We live in a call-out culture where consumers “want measurable instances” where brands are matching the message, says Hutton. Corporations can’t afford to have creative that says one thing, but practices another.
Hutton also reminds advertisers that creating new messaging doesn’t have to be mysterious guesswork. There are tools like Amazon’s Mturk or focus group research to gather data on consumer perception of an ad prelaunch.
She says that 56% of consumers say they are very interested in understanding a brand’s COVID initiatives and roughly half of consumers perceive brands to genuinely care about the community.
There is more to be gained by being genuine about what your brand believes and what it is doing for good than what could be lost by being silent.
But remember that consumers will experience frequency fatigue, especially now that they are consuming media more. Ensure that your audience isn’t being bombarded by ads, explained Hutton, because even if your messaging is great, too much of a good thing can still make consumers sick of you.
Use data to react in real time, but don’t get stuck in it
“Before, we would base things off quarter to quarter, or even month to month. Now, it’s week by week,” according to King. Investing in programmatic will give you hints on where things are going and enhance your efficiency.
King recommended setting up frameworks, sequential messaging and seeing where consumers are converting and dropping off.
While data can help you make the best decisions, he urged brands to not get “too stuck” on the data and audience segmentations.

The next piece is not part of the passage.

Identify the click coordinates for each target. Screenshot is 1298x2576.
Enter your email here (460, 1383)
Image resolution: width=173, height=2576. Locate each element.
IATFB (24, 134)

Hutton reminded brands that the consumer journey isn’t linear—but digital lets you look at the user better and make a seamless omnichannel experience.

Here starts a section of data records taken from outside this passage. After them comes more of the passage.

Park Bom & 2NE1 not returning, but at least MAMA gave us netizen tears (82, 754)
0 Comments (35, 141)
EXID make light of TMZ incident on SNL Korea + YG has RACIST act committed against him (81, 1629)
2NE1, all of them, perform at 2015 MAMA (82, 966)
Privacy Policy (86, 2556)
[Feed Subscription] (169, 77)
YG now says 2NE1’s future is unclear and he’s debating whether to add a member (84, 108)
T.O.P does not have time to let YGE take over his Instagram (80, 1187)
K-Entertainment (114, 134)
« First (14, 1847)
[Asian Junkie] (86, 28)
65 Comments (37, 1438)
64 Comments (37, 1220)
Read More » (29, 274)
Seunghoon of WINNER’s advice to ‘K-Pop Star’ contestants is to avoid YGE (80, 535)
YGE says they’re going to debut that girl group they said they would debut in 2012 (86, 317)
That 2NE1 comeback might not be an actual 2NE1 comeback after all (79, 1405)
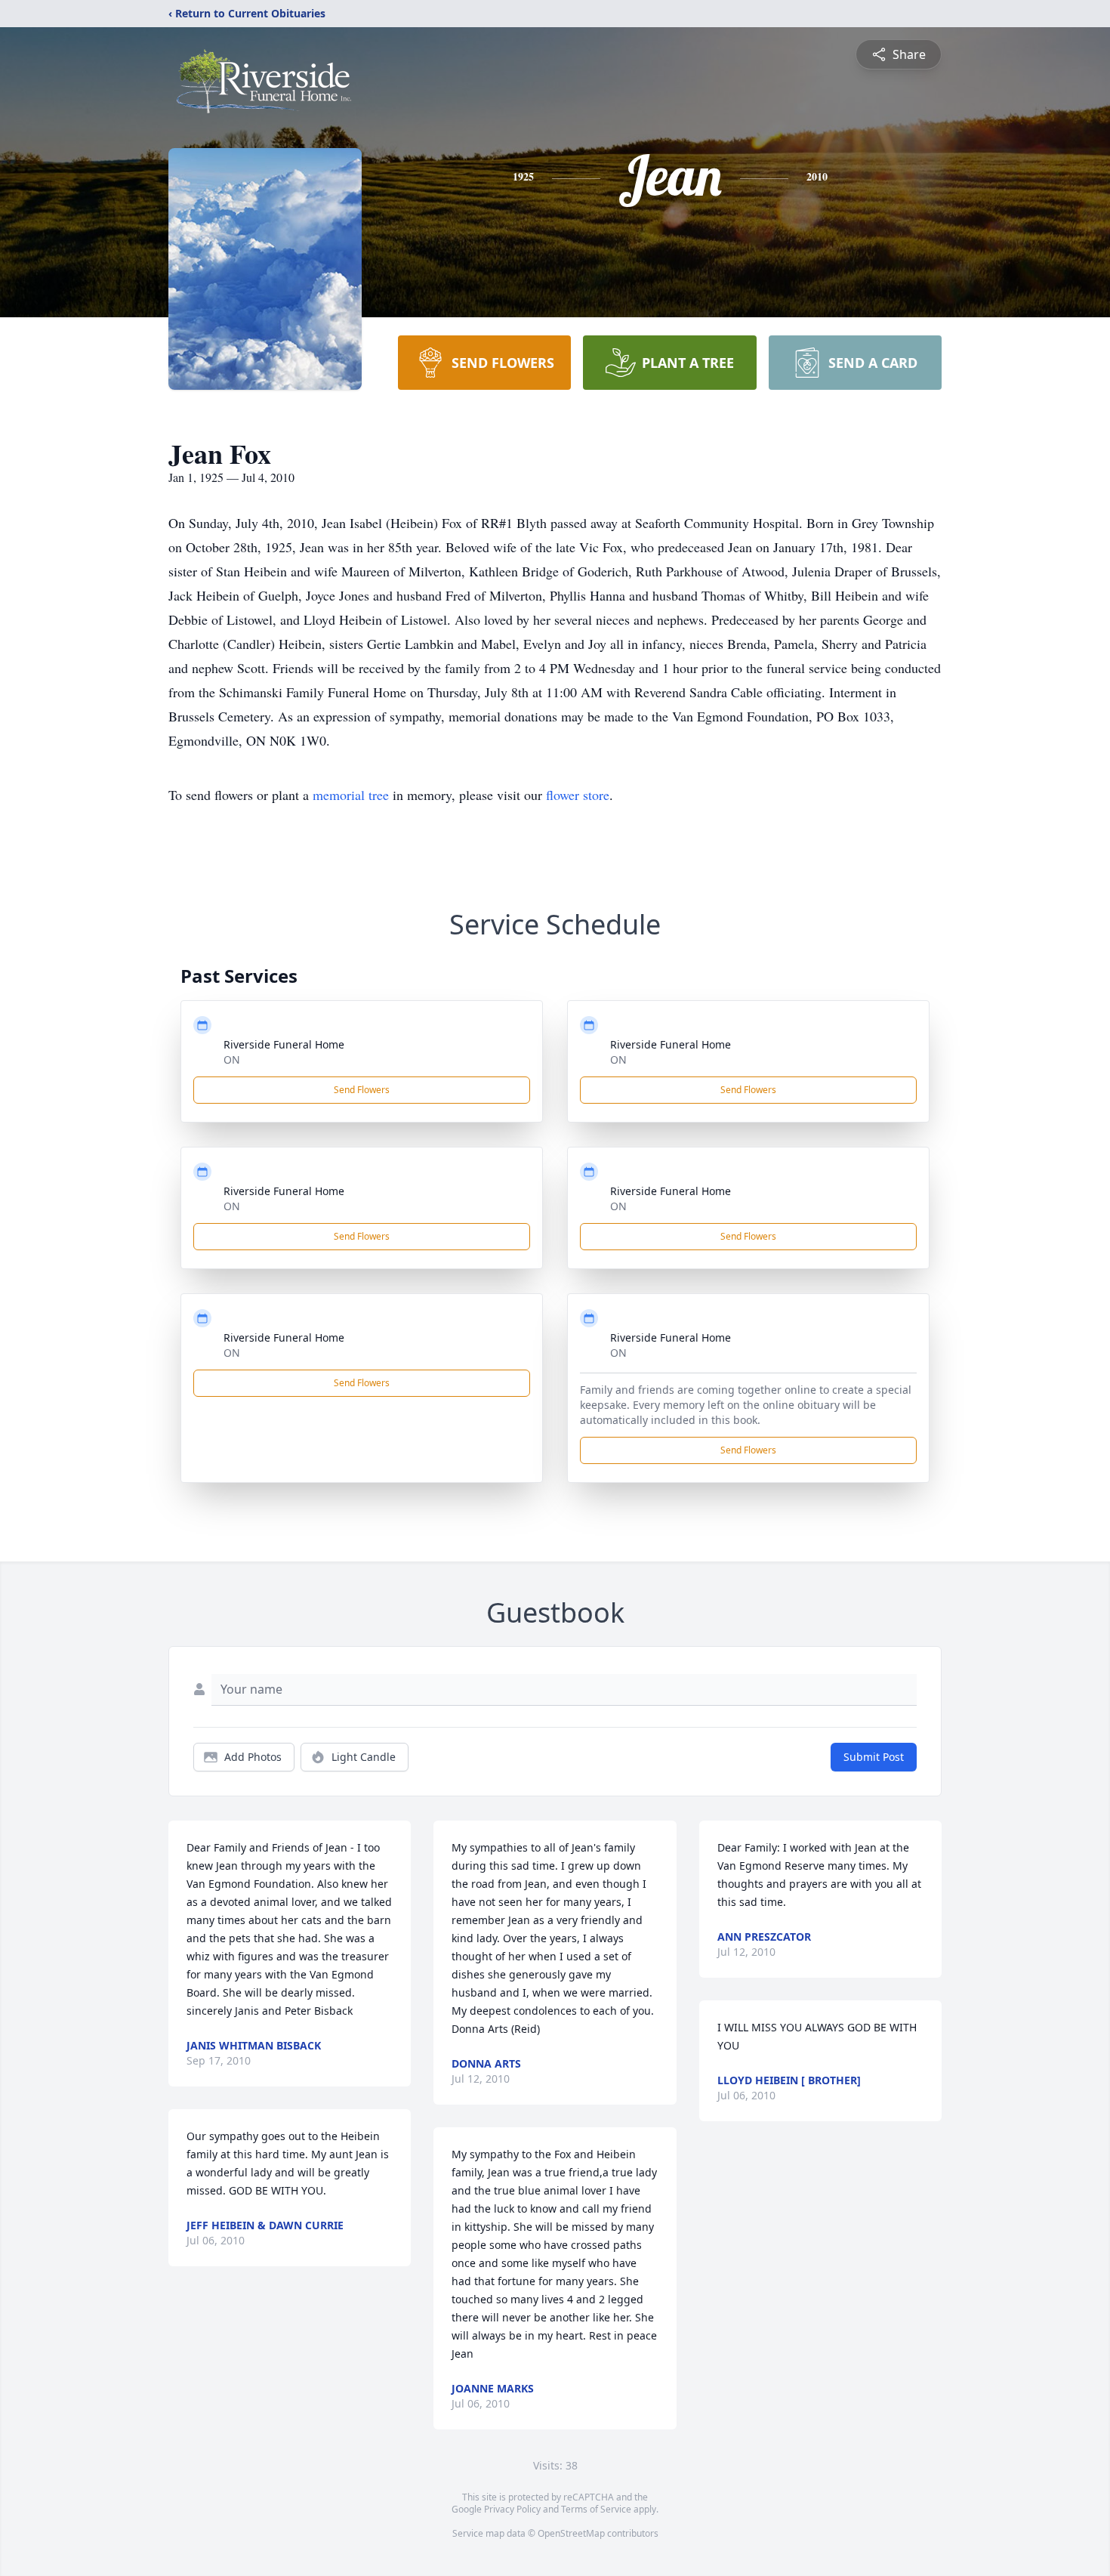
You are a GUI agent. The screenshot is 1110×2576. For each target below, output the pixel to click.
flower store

She also said that during this time, it’s important to understand your product’s place in a pandemic market. If you had stringent KPIs in the past, be realistic about your product within this pandemic.
People may simply not be buying your product (i.e. lipstick) when they are working at home and wearing a mask in public. All your past data and goals won’t be as realistic during this time, so be aware of your consumer and your product.
Companies who are aware of their customers, their own business and those who are willing to try new things—whether that’s new channels, new messaging, or new ways to approach goals and data—will be most capable of driving growth in Q3. Change is not easy, but businesses have to keep up with the changing lives of consumers in order to offer value during this pandemic.